South Central Ambulance Service paramedics spent an extra 14 hours on the tarmac at Wycombe Hospital and 128 additional hours waiting at Stoke Mandeville Hospital in December.
Delays at Wexham Park Hospital were up to 256 hours, while SCAS crew queued for 170 hours at the John Radcliffe Hospital in Oxford.
In total, SCAS ambulances spent 1,984 excessive hours waiting around at the hospitals it serves, which equates to 2.7 ambulances effectively being out of action for the entire month, the information obtained by the BBC under the Freedom of Information Act revealed.

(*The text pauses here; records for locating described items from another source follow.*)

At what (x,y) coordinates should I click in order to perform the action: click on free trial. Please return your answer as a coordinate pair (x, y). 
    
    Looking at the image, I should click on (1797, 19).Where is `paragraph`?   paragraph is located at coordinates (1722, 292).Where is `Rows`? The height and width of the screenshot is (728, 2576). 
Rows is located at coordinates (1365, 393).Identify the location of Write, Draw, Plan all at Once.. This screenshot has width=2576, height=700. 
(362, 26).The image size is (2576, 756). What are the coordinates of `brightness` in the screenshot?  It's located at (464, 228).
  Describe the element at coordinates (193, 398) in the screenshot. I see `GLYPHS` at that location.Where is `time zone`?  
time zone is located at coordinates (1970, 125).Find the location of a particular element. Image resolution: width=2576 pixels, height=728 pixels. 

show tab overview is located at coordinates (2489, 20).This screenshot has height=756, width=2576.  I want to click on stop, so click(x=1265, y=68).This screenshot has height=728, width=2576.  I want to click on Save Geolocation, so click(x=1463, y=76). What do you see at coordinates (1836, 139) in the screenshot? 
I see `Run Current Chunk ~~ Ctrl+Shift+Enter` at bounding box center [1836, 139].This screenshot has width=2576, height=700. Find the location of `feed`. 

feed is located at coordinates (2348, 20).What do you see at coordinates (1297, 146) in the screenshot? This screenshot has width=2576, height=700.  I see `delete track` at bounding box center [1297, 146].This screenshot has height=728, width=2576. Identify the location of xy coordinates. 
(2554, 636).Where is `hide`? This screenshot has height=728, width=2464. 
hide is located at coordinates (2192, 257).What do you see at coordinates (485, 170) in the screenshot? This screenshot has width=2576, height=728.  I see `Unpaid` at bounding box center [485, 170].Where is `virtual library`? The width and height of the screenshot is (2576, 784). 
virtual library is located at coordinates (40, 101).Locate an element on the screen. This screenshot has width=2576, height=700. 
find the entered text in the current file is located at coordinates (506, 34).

Director of patient care at SACS Fizz Thompson told the Free Press: “Patient safety is our top priority. SCAS would never leave a patient without an appropriate clinical handover to hospital clinical staff.
“When we have ambulances queuing at hospital it means that our crews have to look after patients on trolleys in the Emergency Department (ED).
“On occasion, ambulances can wait for a considerable time at hospital because of capacity problems within that ED and when they do, they are unavailable to respond to 999 medical emergencies.
“SCAS has, in partnership with hospitals across the South Central Region, developed contingency plans to ease patient flows and to free up ambulance resources delayed at hospital.
“Multi cot vehicles and marquees may be used in exceptional circumstances, for example if there is no physical room left for us to queue inside the Emergency Department, or if the trust is faced with a major incident.
“We may have to do this in order to release ambulances to respond to 999 emergencies in the community.”
The deputy NHS chief executive David Flory wrote an open letter to health chiefs in June over concerns of ambulance to A&E handovers.
In the letter, he said he “expected” patients to be transferred from the care of ambulance crews to hospital staff within 15 minutes.
The letter states: “There is increasing concern about the ongoing problem of patient handovers from ambulances to hospitals.
“While this is not a widespread problem, the unacceptably long handover times in a number of places is sufficient to warrant our focused attention.
“There should be no doubt the delays have an adverse impact on patients’ experience of the service and may increase risk to patient safety.
“We must therefore take a “zero tolerance” approach to handover delays, and recognise that there is a joint responsibility on ambulance and hospital trusts to ensure such delays are minimised.”
Mr Flory went on to state he had encouraged appropriate action to be taken against organisations where patient transfers were problematic.